Reporters investigated the misuse of a district credit card by school board president Kim-Shree Maufas. Maufas charged $4300 to the district’s Diners Club card over a 16 month period. Purchases ranged from an educational trip to China, to a new car battery, to the ever-important iTunes music purchase. Maufas proved a generous tipper, averaging 27% across all purchases.
Maufas has said that she believed herself in the right regarding her purchases, and that she always intended to reimburse the district. To date Maufas has reimbursed the district in four payments over several months. She has yet to pay interest on any of the purchases.
UC: Consultant Woes
The Chronicle also reports that UC Berkeley has hired Massachusetts consulting giant Bain and Co. for a whopping $3 million to help the university create a long term plan to save money.
The announcement comes at a time when tensions already run high over budget shortfalls which have resulted in layoffs, pay cuts, and tuition increases for UC schools.
One UC employee said, “It absolutely sickens me that the majority of my 8 percent pay cut is going–not to protect the core teaching and research mission of the university–but rather to compensate overpaid business consultants and their multimonth hotel stays and weekly flights home.”
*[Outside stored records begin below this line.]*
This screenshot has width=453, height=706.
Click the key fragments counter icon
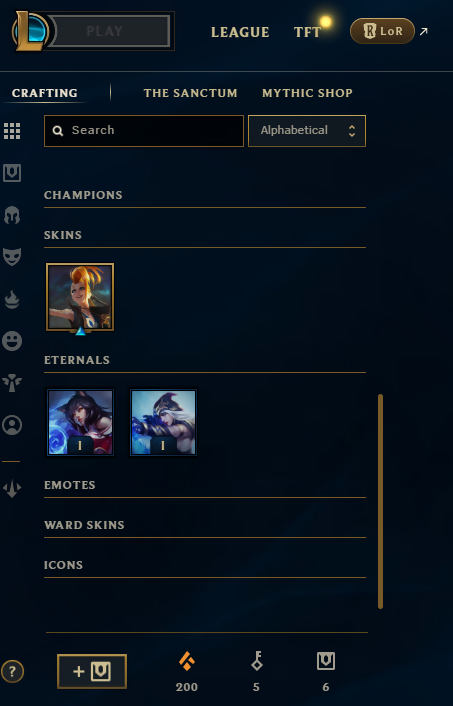257,661
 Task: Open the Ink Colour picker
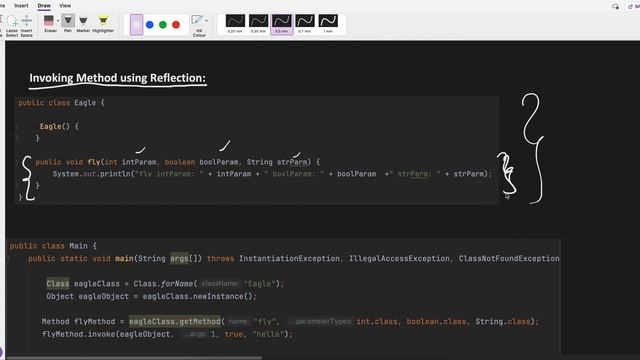pos(198,25)
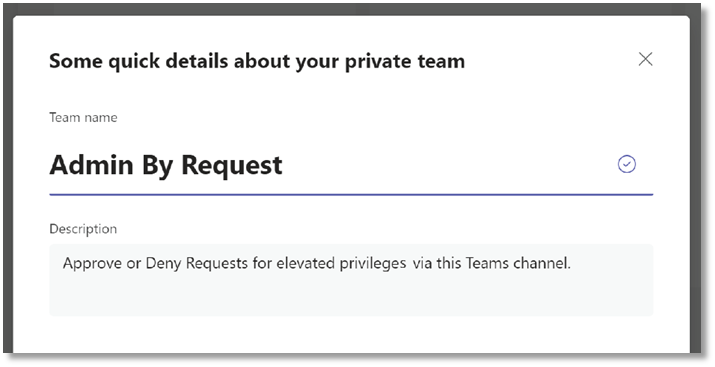Click into the Admin By Request team name field
715x367 pixels.
click(351, 165)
Other opponents of the spending decision argue that using experts within the Haas School of Business would be a better idea. UC Chancellor Robert Birgeneau countered that doing so could affect the impartiality of such an analysis.
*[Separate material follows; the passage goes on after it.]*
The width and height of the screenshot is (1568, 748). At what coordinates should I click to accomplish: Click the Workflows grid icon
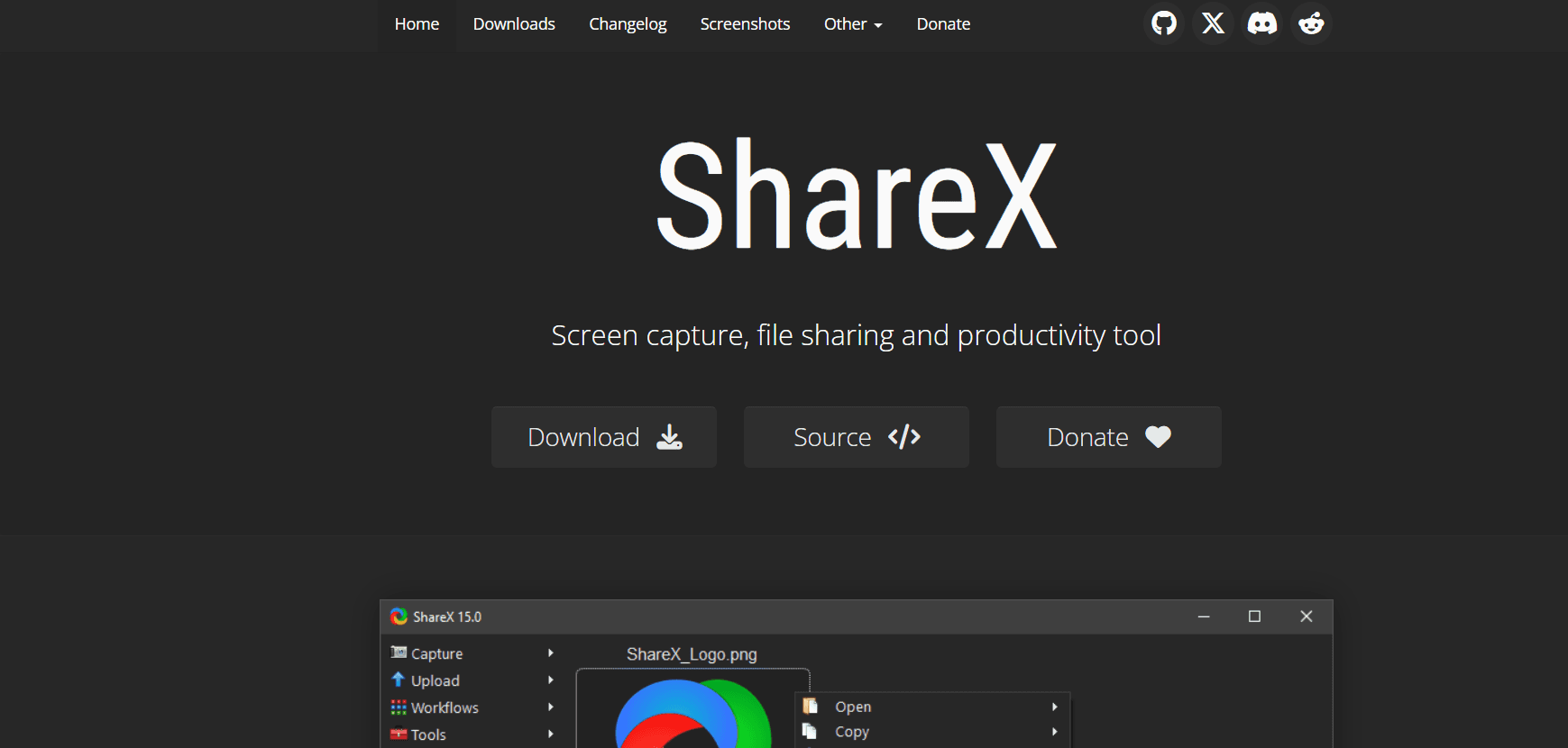coord(399,707)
Charles Schwartz, professor emeritus and careful observer of the university’s budget, expressed skepticism at the benefits such a steep price tag would bring. Schwartz cited a consultation in 1997, when Bain and Co. concluded that a merger between UCSF and Stanford was a good idea. The merger proved a financial disaster and lasted a little under two years.
Though regarded highly in the consulting world, Bain and Co has little experience working in higher education. Recently, UNC Chapel Hill received an anonymous donation, the only stipulation being that it be used to pay for budget consultation from Bain and Co.
Bain and Co. presented their findings to UNC Chapel Hill administrators in a report.
The firm found that a large sum of money could be saved by UNC restructuring its complicated bureaucratic structure. Consultants recommended creating a standard reporting procedure for all offices, and eliminating certain supervisors and giving more control to those that continue.
What do you think? Is hiring Bain a smart and long-term approach to saving money, or another instance in which white collared employees are paid far too much at the expense of the university?